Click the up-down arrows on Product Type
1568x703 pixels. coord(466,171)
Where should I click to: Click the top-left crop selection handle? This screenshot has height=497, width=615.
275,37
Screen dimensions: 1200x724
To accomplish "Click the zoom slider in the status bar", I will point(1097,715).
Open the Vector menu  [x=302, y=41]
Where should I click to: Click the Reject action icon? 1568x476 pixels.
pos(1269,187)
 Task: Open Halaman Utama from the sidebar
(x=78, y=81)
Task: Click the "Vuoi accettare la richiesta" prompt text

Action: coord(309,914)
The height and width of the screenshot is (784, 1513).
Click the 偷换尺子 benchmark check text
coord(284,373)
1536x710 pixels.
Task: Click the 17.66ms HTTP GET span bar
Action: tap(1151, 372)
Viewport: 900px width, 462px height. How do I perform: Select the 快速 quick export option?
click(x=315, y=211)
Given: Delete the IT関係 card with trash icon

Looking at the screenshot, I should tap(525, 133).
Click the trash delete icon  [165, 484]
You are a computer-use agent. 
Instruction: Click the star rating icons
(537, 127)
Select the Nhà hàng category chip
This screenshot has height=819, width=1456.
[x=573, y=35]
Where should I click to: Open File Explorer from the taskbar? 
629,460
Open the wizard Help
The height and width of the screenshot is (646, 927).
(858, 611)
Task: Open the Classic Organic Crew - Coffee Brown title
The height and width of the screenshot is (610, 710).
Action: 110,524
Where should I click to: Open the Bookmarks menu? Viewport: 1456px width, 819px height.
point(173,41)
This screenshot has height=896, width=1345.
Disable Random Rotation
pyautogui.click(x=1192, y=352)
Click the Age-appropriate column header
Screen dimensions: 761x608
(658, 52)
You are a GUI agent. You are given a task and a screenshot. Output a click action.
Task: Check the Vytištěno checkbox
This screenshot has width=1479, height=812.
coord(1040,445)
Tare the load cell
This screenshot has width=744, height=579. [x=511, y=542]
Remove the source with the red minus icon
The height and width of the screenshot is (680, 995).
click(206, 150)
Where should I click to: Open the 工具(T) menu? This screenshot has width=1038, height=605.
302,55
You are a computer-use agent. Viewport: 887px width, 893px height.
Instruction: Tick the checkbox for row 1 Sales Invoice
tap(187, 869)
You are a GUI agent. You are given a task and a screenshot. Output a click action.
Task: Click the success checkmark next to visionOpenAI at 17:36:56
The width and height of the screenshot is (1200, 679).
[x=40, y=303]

Task goal:
Format the part of the entries above that begins with the line containing "Remove the source with the red minus icon" and continues through the end of the entries as a JSON list of strings, with one string per line and blank lines omitted.

Written answer:
[
  "Remove the source with the red minus icon",
  "The height and width of the screenshot is (680, 995).",
  "click(206, 150)",
  "Where should I click to: Open the 工具(T) menu? This screenshot has width=1038, height=605.",
  "302,55",
  "You are a computer-use agent. Viewport: 887px width, 893px height.",
  "Instruction: Tick the checkbox for row 1 Sales Invoice",
  "tap(187, 869)",
  "You are a GUI agent. You are given a task and a screenshot. Output a click action.",
  "Task: Click the success checkmark next to visionOpenAI at 17:36:56",
  "The width and height of the screenshot is (1200, 679).",
  "[x=40, y=303]"
]